Records from a collection:
++++++++++
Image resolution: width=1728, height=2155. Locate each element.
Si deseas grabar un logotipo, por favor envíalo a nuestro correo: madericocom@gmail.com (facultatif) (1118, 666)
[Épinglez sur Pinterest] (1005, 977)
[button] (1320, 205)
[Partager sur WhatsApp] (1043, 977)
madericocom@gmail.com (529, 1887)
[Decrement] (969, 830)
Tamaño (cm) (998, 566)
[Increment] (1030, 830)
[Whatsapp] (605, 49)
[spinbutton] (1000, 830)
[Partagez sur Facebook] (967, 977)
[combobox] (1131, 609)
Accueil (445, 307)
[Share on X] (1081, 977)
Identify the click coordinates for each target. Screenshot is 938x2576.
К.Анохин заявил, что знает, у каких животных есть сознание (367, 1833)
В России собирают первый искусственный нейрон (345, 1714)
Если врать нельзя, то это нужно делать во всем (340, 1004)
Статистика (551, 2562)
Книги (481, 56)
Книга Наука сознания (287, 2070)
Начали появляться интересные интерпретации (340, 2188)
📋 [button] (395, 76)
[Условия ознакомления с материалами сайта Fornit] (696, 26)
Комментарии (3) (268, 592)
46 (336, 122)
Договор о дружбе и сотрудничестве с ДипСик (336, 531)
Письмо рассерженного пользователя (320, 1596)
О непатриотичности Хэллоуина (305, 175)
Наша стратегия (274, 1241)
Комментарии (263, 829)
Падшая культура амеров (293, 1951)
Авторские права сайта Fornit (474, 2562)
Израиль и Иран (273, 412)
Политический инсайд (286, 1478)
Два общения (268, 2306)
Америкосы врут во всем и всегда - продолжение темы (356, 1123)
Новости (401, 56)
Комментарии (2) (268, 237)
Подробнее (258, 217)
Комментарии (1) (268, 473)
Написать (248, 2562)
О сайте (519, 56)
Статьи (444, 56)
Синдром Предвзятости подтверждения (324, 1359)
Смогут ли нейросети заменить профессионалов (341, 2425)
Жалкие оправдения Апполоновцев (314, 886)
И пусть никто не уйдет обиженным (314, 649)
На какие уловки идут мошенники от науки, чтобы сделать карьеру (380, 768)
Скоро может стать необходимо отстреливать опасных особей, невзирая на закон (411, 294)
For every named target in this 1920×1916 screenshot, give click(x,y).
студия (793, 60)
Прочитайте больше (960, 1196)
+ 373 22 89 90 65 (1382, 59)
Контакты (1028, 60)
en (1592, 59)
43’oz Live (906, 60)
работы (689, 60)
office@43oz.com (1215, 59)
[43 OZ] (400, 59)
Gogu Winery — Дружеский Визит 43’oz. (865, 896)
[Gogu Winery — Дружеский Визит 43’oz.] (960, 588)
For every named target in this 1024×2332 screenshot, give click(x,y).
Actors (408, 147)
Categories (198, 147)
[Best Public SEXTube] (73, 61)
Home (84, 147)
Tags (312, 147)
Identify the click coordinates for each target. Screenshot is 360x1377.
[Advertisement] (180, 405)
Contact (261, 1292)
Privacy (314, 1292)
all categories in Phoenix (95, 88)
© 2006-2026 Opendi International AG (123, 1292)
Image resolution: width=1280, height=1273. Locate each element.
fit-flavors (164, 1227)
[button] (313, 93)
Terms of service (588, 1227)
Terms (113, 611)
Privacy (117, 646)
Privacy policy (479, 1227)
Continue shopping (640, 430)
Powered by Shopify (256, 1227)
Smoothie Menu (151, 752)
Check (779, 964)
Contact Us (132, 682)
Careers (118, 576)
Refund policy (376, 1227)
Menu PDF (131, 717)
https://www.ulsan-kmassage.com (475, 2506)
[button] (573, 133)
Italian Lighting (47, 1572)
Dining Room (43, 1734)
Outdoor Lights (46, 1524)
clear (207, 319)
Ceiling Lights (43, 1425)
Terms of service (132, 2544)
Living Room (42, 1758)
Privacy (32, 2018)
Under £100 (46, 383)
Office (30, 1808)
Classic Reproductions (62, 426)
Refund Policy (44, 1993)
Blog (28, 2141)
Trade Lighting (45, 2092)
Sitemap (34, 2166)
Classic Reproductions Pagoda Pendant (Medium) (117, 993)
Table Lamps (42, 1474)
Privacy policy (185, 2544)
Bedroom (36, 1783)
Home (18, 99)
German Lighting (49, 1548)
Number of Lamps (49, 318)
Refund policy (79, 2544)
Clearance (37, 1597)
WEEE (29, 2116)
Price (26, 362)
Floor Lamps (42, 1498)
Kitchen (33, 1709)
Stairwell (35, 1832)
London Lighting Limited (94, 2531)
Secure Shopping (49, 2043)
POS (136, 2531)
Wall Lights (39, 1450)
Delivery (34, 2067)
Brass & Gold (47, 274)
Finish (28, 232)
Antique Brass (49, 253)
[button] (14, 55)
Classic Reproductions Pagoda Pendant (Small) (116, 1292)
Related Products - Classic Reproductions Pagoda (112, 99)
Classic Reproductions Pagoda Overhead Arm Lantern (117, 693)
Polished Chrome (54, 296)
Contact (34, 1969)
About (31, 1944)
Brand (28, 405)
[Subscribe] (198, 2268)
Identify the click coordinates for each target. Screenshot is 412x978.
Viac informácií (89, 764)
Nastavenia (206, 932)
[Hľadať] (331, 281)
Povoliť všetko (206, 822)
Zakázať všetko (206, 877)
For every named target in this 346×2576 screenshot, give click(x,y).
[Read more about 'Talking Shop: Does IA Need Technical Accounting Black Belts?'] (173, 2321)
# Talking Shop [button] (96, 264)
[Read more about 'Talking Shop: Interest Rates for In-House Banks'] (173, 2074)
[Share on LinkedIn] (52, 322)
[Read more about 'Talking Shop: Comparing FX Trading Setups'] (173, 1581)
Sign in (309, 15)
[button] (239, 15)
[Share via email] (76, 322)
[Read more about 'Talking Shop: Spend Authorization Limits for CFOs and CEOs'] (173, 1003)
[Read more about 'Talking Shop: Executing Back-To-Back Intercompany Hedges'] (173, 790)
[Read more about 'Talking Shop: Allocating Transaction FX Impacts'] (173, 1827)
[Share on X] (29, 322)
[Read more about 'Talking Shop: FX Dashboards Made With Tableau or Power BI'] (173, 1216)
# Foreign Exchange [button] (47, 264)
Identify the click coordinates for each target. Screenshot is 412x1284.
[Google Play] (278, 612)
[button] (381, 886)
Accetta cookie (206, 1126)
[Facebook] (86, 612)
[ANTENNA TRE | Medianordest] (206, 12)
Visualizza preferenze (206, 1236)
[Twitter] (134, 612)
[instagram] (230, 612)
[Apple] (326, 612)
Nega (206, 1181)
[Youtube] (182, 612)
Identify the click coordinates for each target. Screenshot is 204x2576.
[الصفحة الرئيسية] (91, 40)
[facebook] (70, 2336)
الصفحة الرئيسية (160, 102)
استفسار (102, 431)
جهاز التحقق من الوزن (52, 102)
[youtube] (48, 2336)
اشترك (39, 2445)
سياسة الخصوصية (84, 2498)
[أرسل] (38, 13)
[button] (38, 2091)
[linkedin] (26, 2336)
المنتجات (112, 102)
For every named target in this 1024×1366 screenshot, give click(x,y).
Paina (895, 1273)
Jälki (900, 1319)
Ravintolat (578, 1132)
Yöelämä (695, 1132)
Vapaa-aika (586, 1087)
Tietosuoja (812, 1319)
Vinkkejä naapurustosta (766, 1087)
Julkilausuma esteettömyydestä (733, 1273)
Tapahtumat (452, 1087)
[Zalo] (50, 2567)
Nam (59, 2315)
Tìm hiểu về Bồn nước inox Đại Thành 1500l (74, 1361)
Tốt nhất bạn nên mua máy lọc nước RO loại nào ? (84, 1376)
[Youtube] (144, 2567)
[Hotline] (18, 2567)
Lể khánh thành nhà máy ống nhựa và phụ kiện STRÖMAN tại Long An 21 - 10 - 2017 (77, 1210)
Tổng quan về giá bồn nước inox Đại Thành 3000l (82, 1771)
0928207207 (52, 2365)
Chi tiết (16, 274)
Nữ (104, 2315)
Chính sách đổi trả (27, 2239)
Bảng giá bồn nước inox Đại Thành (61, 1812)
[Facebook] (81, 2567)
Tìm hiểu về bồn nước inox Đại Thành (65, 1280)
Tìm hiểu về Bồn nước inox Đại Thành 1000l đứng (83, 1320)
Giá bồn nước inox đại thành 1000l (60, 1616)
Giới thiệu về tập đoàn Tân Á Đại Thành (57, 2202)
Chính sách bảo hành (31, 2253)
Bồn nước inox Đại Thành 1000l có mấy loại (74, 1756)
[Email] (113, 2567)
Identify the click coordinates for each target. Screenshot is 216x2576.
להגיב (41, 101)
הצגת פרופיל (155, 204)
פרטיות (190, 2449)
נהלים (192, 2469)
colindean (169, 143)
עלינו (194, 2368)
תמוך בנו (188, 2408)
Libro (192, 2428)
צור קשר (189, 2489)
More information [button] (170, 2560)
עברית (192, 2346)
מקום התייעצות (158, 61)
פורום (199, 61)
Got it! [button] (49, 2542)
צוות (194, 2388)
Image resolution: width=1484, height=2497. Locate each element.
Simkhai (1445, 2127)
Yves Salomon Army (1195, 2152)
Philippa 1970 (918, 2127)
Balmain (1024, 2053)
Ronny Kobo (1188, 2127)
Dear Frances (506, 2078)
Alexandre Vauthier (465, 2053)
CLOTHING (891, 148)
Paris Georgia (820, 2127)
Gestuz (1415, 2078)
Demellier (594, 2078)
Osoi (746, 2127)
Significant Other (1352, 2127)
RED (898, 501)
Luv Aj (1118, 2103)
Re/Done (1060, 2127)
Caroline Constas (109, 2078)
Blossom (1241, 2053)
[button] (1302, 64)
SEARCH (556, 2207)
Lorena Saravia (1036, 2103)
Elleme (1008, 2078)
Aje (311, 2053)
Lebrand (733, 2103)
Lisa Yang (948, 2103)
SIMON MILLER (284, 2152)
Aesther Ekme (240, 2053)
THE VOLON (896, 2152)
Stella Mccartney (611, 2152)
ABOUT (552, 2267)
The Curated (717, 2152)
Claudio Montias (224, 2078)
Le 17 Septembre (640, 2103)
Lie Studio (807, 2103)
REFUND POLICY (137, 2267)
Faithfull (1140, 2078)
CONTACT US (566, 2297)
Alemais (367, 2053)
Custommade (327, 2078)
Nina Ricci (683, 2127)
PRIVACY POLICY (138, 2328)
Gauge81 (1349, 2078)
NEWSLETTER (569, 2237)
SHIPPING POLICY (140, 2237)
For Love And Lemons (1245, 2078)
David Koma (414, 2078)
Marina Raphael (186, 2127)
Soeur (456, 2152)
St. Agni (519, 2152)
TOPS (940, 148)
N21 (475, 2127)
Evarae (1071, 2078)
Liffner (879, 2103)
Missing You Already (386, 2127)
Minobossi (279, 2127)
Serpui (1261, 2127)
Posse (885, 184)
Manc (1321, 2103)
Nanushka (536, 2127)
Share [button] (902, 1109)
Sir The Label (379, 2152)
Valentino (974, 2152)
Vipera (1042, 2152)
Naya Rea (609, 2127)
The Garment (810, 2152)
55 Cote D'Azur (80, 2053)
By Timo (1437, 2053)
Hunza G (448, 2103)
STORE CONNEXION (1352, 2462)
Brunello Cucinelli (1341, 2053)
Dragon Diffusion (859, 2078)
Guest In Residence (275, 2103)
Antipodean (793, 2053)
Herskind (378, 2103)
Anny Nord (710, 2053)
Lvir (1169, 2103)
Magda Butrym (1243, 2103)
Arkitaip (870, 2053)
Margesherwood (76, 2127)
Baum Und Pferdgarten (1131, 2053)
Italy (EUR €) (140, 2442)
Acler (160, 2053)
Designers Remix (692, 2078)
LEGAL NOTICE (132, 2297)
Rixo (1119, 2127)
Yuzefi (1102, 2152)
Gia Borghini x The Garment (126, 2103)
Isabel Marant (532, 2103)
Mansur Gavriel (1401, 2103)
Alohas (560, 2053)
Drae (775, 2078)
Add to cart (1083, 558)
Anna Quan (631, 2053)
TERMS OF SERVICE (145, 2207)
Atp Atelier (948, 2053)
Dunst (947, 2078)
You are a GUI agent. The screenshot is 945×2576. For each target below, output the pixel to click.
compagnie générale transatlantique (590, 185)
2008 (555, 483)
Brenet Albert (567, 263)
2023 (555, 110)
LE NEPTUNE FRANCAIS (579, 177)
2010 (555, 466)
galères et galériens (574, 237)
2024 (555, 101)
++++++++++
[ABOUT THIS TASK]:
Transcribe only the trailing portion of the entries above: the line that contains "2023 (555, 110)" and each line after it.

[RESPONSE TO THIS TASK]:
2023 (555, 110)
LE NEPTUNE FRANCAIS (579, 177)
2010 (555, 466)
galères et galériens (574, 237)
2024 (555, 101)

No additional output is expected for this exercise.